_Exercise prompt_
If a line holds the word "Open", copy it from the entries.

_Given information_
+--
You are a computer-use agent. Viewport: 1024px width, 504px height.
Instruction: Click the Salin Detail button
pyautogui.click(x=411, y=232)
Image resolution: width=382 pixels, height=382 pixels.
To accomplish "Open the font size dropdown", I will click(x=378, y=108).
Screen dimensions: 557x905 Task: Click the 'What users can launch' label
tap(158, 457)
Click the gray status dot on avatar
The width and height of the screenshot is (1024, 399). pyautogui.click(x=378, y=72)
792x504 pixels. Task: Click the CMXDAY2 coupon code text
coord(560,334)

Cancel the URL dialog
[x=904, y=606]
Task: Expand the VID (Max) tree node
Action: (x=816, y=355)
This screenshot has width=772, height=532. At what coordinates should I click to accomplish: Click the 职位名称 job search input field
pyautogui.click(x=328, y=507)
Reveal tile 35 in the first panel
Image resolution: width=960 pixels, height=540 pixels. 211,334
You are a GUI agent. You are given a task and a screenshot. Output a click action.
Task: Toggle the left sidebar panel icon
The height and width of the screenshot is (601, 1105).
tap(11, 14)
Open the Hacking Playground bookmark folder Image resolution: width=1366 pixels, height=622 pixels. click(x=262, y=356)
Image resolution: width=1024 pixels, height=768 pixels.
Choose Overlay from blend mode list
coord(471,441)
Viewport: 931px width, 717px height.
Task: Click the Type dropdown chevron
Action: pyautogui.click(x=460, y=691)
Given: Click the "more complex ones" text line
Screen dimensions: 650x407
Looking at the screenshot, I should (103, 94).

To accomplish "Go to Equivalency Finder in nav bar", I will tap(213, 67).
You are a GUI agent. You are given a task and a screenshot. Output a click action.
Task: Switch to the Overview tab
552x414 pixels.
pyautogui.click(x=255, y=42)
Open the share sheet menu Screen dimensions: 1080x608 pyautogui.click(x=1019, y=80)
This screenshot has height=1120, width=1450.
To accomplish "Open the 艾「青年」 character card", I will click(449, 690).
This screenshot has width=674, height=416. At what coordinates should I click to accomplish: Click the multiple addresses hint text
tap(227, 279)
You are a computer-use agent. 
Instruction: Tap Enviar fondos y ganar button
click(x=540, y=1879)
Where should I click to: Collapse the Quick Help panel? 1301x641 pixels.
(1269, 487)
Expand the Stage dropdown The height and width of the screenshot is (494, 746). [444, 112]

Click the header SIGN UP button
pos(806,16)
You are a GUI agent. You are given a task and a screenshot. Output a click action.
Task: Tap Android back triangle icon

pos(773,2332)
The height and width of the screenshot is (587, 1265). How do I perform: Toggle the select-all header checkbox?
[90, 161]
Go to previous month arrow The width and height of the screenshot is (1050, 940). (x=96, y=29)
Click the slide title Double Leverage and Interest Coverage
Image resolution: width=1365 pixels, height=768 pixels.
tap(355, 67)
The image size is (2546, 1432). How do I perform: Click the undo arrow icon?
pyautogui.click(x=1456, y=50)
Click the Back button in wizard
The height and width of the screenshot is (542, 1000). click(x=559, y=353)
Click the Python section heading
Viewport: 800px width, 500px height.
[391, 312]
+--
_Output of the task_
To accomplish "Open the font size dropdown", I will click(x=378, y=108).
Open the Hacking Playground bookmark folder Image resolution: width=1366 pixels, height=622 pixels. click(x=262, y=356)
Open the share sheet menu Screen dimensions: 1080x608 pyautogui.click(x=1019, y=80)
To accomplish "Open the 艾「青年」 character card", I will click(449, 690).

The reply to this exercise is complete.